WHAT THE EXERCISE ASKS
Your output should be the complete listing, repeated exactly.

RECORDS SHOWN
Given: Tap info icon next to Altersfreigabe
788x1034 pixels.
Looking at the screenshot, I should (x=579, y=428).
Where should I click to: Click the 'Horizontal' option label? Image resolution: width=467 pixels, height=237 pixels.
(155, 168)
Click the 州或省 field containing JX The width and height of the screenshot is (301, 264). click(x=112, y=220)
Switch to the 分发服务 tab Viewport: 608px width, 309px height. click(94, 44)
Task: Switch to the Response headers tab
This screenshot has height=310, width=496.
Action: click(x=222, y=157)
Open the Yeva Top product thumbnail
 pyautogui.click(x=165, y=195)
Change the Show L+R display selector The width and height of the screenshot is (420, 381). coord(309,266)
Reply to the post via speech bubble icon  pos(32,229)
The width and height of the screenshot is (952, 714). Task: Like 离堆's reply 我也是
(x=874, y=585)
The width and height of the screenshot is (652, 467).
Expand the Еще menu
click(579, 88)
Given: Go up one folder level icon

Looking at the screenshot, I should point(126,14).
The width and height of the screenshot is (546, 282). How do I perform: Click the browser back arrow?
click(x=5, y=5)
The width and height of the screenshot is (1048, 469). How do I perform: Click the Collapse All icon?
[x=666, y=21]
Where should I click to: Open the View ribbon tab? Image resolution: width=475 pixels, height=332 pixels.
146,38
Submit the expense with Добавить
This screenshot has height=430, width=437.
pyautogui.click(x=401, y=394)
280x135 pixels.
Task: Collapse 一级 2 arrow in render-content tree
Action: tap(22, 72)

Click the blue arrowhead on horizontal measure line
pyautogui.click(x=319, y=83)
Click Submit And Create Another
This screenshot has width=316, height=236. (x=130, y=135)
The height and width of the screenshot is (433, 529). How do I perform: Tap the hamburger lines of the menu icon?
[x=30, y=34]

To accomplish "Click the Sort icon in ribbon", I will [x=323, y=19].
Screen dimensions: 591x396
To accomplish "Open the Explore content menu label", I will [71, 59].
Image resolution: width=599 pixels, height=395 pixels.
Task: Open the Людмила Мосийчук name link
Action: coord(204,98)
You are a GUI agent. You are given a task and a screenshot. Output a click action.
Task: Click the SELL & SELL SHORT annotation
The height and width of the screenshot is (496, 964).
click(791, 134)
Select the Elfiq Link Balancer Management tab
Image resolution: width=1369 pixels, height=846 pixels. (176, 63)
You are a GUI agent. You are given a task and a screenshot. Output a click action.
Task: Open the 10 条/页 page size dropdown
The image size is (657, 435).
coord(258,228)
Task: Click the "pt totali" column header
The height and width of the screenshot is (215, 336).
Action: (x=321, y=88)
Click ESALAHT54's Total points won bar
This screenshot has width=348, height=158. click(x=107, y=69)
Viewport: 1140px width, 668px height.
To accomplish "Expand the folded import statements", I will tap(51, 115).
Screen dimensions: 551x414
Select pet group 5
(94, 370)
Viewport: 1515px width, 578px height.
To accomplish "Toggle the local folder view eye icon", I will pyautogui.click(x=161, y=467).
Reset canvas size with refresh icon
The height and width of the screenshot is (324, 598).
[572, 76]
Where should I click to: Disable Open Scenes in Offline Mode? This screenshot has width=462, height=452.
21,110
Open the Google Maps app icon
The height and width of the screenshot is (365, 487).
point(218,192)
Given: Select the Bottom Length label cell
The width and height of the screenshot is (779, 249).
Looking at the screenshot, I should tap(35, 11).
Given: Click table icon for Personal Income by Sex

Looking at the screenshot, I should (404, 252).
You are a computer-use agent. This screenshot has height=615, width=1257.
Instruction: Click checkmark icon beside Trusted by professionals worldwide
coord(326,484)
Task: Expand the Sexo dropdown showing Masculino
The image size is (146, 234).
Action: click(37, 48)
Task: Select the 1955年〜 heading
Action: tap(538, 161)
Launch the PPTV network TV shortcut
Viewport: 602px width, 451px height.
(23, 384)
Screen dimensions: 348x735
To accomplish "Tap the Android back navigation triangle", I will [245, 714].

OUTPUT
Given: Tap info icon next to Altersfreigabe
788x1034 pixels.
Looking at the screenshot, I should (x=579, y=428).
Where should I click to: Click the 'Horizontal' option label? Image resolution: width=467 pixels, height=237 pixels.
(155, 168)
Click the 州或省 field containing JX The width and height of the screenshot is (301, 264). click(x=112, y=220)
Switch to the 分发服务 tab Viewport: 608px width, 309px height. click(94, 44)
Task: Switch to the Response headers tab
This screenshot has height=310, width=496.
Action: click(x=222, y=157)
Open the Yeva Top product thumbnail
 pyautogui.click(x=165, y=195)
Change the Show L+R display selector The width and height of the screenshot is (420, 381). coord(309,266)
Reply to the post via speech bubble icon  pos(32,229)
The width and height of the screenshot is (952, 714). Task: Like 离堆's reply 我也是
(x=874, y=585)
The width and height of the screenshot is (652, 467).
Expand the Еще menu
click(579, 88)
Given: Go up one folder level icon

Looking at the screenshot, I should point(126,14).
The width and height of the screenshot is (546, 282). How do I perform: Click the browser back arrow?
click(x=5, y=5)
The width and height of the screenshot is (1048, 469). How do I perform: Click the Collapse All icon?
[x=666, y=21]
Where should I click to: Open the View ribbon tab? Image resolution: width=475 pixels, height=332 pixels.
146,38
Submit the expense with Добавить
This screenshot has height=430, width=437.
pyautogui.click(x=401, y=394)
280x135 pixels.
Task: Collapse 一级 2 arrow in render-content tree
Action: tap(22, 72)

Click the blue arrowhead on horizontal measure line
pyautogui.click(x=319, y=83)
Click Submit And Create Another
This screenshot has width=316, height=236. (x=130, y=135)
The height and width of the screenshot is (433, 529). How do I perform: Tap the hamburger lines of the menu icon?
[x=30, y=34]

To accomplish "Click the Sort icon in ribbon", I will [x=323, y=19].
Screen dimensions: 591x396
To accomplish "Open the Explore content menu label", I will [71, 59].
Image resolution: width=599 pixels, height=395 pixels.
Task: Open the Людмила Мосийчук name link
Action: coord(204,98)
You are a GUI agent. You are given a task and a screenshot. Output a click action.
Task: Click the SELL & SELL SHORT annotation
The height and width of the screenshot is (496, 964).
click(791, 134)
Select the Elfiq Link Balancer Management tab
Image resolution: width=1369 pixels, height=846 pixels. (176, 63)
You are a GUI agent. You are given a task and a screenshot. Output a click action.
Task: Open the 10 条/页 page size dropdown
The image size is (657, 435).
coord(258,228)
Task: Click the "pt totali" column header
The height and width of the screenshot is (215, 336).
Action: (x=321, y=88)
Click ESALAHT54's Total points won bar
This screenshot has width=348, height=158. click(x=107, y=69)
Viewport: 1140px width, 668px height.
To accomplish "Expand the folded import statements", I will tap(51, 115).
Screen dimensions: 551x414
Select pet group 5
(94, 370)
Viewport: 1515px width, 578px height.
To accomplish "Toggle the local folder view eye icon", I will pyautogui.click(x=161, y=467).
Reset canvas size with refresh icon
The height and width of the screenshot is (324, 598).
[572, 76]
Where should I click to: Disable Open Scenes in Offline Mode? This screenshot has width=462, height=452.
21,110
Open the Google Maps app icon
The height and width of the screenshot is (365, 487).
point(218,192)
Given: Select the Bottom Length label cell
The width and height of the screenshot is (779, 249).
Looking at the screenshot, I should tap(35, 11).
Given: Click table icon for Personal Income by Sex

Looking at the screenshot, I should (404, 252).
You are a computer-use agent. This screenshot has height=615, width=1257.
Instruction: Click checkmark icon beside Trusted by professionals worldwide
coord(326,484)
Task: Expand the Sexo dropdown showing Masculino
The image size is (146, 234).
Action: click(37, 48)
Task: Select the 1955年〜 heading
Action: tap(538, 161)
Launch the PPTV network TV shortcut
Viewport: 602px width, 451px height.
(23, 384)
Screen dimensions: 348x735
To accomplish "Tap the Android back navigation triangle", I will [245, 714].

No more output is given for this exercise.